Clouds bring clarity for WaterNSW


Thursday, 15 August, 2019

Clouds bring clarity for WaterNSW

WaterNSW has deployed Microsoft Azure, Dynamics 365 and Office 365 to unify its operations, according to Microsoft.

Until recently, the corporation was working with computer systems and processes carried over from its constituent agencies — the Sydney Catchment Authority, State Water Corporation and the water delivery functions from Department of Primary Industry (DPI) Water.

Under the new system, WaterNSW and its employees can access productivity applications, procurement, enterprise asset management, finance, payroll, HR systems and a flexible invoicing billing system — allowing them to stay informed, assess safety issues and collect data in real time.

This is particularly useful when field workers are taking daily dam measurements which, in many cases, are then linked to telemetry readings.

WaterNSW Chief Information Officer Ian Robinson said that Dynamics 365 drives work to the field worker, telemetry systems capture data and then Azure analytics tools calculate the likely health of a given dam, as well as potential scenarios and risk that we’ve got on that dam.

“And that, I think, is the first time that has been done in Australia,” Robinson said.

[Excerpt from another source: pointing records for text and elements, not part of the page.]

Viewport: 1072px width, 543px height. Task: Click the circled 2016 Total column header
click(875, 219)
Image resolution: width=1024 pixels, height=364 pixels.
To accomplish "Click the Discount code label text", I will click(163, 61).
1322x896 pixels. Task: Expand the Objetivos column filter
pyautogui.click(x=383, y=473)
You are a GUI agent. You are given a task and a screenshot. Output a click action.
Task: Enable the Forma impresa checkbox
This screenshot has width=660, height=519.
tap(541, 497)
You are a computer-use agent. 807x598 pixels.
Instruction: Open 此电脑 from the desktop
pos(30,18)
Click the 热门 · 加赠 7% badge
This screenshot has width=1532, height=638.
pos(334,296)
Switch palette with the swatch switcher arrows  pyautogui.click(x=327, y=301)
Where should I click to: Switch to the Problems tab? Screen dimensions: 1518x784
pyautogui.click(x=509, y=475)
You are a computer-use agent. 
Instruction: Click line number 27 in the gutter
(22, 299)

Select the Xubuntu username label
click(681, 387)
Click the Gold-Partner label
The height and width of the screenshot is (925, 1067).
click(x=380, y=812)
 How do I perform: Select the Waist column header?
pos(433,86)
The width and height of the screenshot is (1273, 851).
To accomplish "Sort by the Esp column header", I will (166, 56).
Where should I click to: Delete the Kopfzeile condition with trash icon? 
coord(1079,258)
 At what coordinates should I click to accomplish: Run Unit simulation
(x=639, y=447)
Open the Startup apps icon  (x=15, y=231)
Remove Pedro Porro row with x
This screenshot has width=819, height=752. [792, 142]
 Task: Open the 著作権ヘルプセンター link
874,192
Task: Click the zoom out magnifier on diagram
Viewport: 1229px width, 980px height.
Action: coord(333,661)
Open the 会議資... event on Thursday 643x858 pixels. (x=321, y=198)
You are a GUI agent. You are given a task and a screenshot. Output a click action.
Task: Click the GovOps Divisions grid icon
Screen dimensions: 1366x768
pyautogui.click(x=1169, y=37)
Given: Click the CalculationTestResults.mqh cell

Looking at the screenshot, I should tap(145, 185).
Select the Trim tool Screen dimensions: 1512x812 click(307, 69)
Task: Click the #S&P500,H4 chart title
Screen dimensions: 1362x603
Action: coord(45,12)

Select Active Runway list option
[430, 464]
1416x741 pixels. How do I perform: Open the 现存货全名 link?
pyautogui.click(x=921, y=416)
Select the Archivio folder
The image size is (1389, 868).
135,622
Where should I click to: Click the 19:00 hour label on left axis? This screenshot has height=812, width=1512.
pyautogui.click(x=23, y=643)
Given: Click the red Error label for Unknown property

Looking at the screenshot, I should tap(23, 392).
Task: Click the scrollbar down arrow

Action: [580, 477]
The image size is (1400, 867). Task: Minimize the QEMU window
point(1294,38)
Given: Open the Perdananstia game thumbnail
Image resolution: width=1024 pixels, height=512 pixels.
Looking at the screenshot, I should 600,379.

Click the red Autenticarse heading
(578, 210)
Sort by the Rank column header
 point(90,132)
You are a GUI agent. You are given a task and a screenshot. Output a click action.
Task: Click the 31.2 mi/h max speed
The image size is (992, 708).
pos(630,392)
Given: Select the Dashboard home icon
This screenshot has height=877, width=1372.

Consequently, work that took six weeks now takes a day, according to Microsoft.

WaterNSW cybersecurity has also increased with the help of mission-critical cloud, Azure AU Central.

The strategy was developed with the help of Data#3 company Business Aspect, Dynaway and other Microsoft partners.

“For the first time we have an integrated solution that allows a work order to be planned for work on our assets, to be issued to the correct worker (meaning the worker is defined as being suitable in our HR system with up-to-date competencies and job/safety tickets), for the worker to be able to buy material for the job, log his time against the job and then compare his performance against everyone else doing a similar job," Robinson added.

“We get visibility in our reporting of rolled up views of costs by asset, worker, region and can compare performance against key targets. All this in one system.”

With email now in the cloud, WaterNSW infrastructure teams can focus on value-adding work, while Skype for Business supports inter-office communications and SharePoint has been used to set up an internal procurement portal and manage content on the intranet in a more personalised and meaningful way, Microsoft said.

Meanwhile, documents can be accessed and worked on simultaneously through OneDrive and Teams — boosting productivity, and data collection and analytics are being managed by Azure and Power BI.

With the cloud foundations now in place, WaterNSW is moving to an Agile delivery model, making use of micro services — particularly in analytics — to speed innovation and grow business value.